** start Supplied data **

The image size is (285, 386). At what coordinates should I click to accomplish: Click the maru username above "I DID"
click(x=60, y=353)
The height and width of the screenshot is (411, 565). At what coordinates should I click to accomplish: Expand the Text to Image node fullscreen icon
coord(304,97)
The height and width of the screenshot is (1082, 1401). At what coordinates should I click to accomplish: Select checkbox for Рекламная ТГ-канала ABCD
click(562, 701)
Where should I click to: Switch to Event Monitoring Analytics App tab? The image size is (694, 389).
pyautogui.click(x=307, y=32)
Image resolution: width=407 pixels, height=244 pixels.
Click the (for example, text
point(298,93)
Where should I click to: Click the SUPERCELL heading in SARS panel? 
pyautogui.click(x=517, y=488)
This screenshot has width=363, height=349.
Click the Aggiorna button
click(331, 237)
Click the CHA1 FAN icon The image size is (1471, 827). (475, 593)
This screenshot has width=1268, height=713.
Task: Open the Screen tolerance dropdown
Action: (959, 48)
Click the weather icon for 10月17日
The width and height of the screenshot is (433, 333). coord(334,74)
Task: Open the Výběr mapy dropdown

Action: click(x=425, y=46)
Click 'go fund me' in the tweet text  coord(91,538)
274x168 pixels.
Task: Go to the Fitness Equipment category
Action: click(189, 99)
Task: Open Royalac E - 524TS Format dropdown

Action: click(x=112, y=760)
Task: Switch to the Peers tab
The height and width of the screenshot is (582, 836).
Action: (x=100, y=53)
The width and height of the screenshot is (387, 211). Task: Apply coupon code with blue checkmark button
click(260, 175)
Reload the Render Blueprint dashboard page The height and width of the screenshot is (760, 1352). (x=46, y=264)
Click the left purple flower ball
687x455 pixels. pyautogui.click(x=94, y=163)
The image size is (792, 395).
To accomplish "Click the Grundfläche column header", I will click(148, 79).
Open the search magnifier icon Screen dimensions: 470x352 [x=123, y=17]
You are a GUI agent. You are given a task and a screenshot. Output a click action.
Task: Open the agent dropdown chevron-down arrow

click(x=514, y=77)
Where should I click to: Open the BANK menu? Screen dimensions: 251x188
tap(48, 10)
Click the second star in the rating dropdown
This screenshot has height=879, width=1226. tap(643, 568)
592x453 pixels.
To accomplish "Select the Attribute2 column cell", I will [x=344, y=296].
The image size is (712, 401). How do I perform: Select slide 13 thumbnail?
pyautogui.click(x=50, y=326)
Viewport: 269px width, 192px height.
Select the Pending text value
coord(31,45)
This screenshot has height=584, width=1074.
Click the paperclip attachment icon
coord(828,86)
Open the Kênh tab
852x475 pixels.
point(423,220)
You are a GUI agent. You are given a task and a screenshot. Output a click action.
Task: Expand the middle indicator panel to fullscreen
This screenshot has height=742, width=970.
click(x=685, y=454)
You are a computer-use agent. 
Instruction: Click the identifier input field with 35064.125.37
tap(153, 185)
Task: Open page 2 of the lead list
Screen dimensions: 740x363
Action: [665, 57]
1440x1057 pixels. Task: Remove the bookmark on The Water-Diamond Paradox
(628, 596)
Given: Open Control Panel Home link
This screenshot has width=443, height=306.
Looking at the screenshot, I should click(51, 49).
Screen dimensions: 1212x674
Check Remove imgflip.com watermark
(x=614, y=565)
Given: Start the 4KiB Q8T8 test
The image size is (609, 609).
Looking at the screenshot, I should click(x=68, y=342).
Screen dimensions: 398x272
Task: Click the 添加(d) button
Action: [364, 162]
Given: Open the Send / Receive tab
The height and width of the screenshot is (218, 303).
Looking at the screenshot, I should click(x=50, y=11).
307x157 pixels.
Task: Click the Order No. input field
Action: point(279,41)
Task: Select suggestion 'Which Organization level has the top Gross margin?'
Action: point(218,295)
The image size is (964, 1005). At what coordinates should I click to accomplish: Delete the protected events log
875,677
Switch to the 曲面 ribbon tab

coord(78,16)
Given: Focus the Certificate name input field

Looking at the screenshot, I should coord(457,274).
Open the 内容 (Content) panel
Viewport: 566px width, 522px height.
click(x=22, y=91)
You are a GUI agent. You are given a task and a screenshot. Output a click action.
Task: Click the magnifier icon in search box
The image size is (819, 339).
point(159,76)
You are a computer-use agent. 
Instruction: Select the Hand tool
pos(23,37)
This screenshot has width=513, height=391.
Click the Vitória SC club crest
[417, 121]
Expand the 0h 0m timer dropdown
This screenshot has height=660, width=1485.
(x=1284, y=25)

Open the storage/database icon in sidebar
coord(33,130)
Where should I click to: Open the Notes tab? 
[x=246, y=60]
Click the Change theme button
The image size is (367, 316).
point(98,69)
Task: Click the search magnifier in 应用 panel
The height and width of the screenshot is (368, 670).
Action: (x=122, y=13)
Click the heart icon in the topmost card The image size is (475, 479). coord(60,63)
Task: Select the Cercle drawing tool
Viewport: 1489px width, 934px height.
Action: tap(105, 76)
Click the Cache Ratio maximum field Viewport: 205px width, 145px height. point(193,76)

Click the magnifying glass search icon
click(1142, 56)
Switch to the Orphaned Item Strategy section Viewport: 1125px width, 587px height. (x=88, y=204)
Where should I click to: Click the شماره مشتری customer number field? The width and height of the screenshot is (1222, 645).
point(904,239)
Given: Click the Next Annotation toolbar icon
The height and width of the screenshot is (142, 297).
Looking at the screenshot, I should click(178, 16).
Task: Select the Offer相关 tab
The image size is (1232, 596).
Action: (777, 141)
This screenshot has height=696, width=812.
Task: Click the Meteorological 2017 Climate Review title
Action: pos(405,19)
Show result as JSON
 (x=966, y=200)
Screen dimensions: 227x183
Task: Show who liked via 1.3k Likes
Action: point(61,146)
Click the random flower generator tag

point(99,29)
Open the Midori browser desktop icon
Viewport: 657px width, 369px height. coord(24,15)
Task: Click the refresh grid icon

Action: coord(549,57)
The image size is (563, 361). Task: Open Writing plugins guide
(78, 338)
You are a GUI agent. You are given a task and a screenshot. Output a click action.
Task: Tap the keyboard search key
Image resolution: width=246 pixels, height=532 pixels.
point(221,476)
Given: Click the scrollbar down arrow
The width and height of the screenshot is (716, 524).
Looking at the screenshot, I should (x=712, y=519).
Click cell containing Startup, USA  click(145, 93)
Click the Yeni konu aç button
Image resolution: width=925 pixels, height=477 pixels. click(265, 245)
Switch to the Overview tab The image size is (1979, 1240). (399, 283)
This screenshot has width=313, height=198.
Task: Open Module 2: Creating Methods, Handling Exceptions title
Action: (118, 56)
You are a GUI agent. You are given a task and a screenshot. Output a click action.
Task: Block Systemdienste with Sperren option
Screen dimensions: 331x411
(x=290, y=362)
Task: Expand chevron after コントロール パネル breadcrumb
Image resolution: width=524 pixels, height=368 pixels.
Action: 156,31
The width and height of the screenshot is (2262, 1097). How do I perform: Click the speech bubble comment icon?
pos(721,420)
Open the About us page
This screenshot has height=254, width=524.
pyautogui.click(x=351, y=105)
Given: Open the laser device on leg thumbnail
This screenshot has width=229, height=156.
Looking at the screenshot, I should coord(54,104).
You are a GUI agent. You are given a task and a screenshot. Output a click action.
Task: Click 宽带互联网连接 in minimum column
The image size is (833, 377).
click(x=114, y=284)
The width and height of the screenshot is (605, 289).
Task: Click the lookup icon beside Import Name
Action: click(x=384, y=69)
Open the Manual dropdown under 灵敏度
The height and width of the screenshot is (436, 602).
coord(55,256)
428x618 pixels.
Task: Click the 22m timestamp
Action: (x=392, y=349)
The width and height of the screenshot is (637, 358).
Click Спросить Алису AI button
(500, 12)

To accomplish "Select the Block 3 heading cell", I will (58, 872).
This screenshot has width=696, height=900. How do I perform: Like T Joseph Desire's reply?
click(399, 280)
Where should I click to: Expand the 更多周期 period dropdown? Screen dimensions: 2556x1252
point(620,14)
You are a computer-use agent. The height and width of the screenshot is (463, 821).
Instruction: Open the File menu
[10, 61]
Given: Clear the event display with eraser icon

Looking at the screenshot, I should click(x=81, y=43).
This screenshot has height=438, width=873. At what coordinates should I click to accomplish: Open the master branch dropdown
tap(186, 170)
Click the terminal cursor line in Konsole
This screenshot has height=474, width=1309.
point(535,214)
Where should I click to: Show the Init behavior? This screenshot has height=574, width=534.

** end Supplied data **

- _Written task_
Write out the data exactly as it appears, beginning at the first line and ending after the line that contains "coord(304,97)".

- _Answer for the task_
The image size is (285, 386). At what coordinates should I click to accomplish: Click the maru username above "I DID"
click(x=60, y=353)
The height and width of the screenshot is (411, 565). At what coordinates should I click to accomplish: Expand the Text to Image node fullscreen icon
coord(304,97)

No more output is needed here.